The optional dependency sets also give the developer the option to manually list out the dependencies of the clients rather than relying upon what the package thinks is required, which can be beneficial in certain circumstances. For instance, AWS lambda functions come with `boto3` and `botocore` pre-installed, so it's not necessary to include these (rather hefty) dependencies in the lambda deployment package.

## Troubleshooting
### Using PostgreSQLClient in an AWS Lambda
Because `psycopg` requires a statically linked version of the `libpq` library, the `PostgreSQLClient` cannot be installed as-is in an AWS Lambda function. Instead, it must be packaged as follows:
```bash
pip install --target ./package nypl-py-utils[postgresql-client]==1.x.y

pip install \
    --platform manylinux2014_x86_64 \
    --target=./package \
    --implementation cp \
    --python 3.9 \
    --only-binary=:all: --upgrade \
    'psycopg[binary]'
```

### Using PostgreSQLClient locally
If using the `PostgreSQLClient` produces the following error locally:
```
ImportError: no pq wrapper available.
Attempts made:
- couldn't import psycopg 'c' implementation: No module named 'psycopg_c'
- couldn't import psycopg 'binary' implementation: No module named 'psycopg_binary'
- couldn't import psycopg 'python' implementation: dlsym(0x7f8620446f40, PQsslInUse): symbol not found
```

then try running:
```bash
pip uninstall psycopg
pip install "psycopg[c]"
```

## Git workflow
This repo uses the [Main-QA-Production](https://github.com/NYPL/engineering-general/blob/main/standards/git-workflow.md#main-qa-production) git workflow.

[`main`](https://github.com/NYPL/python-utils/tree/main) has the latest and greatest commits, [`qa`](https://github.com/NYPL/python-utils/tree/qa) has what's in our QA environment, and [`production`](https://github.com/NYPL/python-utils/tree/production) has what's in our production environment.

### Ideal Workflow
- Cut a feature branch off of `main`
- Commit changes to your feature branch
- File a pull request against `main` and assign a reviewer (who must be an owner)
  - Include relevant updates to pyproject.toml and README 
    - If you're planning to cut a release, remember to update **project version** in pyproject.toml!
  - In order for the PR to be accepted, it must pass all unit tests, have no lint issues, and update the CHANGELOG (or contain the `Skip-Changelog` label in GitHub)
- After the PR is accepted, merge into `main`
- Merge `main` > `qa`
- Deploy app to QA on GitHub and confirm it works
- Merge `qa` > `production`
- Deploy app to production on GitHub and confirm it works

## Deployment
The utils repo is deployed as a PyPI package [here](https://pypi.org/project/nypl-py-utils/) and as a Test PyPI package for QA purposes [here](https://test.pypi.org/project/nypl-py-utils/).

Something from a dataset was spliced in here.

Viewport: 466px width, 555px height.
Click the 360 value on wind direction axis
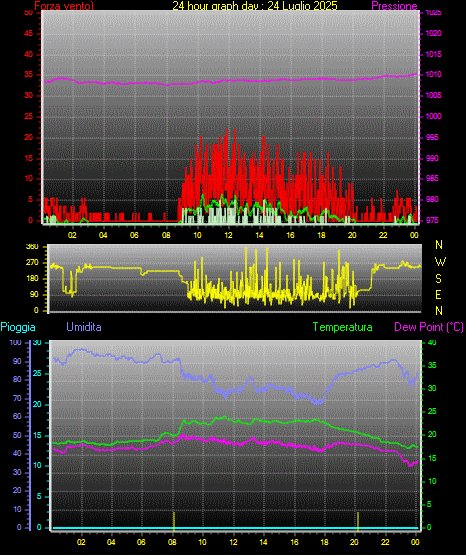point(32,247)
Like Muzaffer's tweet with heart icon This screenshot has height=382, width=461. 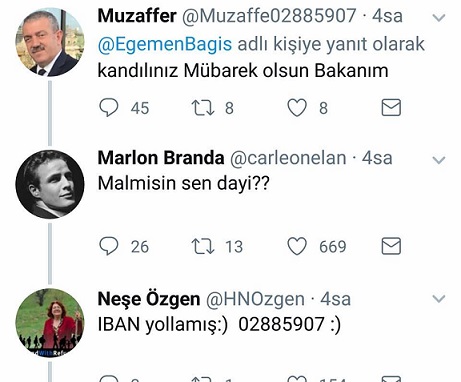click(297, 108)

In order to be deployed, the version listed in `pyproject.toml` **must be updated**. To deploy to Test PyPI, [create a new release](https://github.com/NYPL/python-utils/releases) in GitHub and tag it `qa-vX.X.X`. The GitHub Actions deploy-qa workflow will then build and publish the package. To deploy to production PyPI, create a release and tag it `production-vX.X.X`.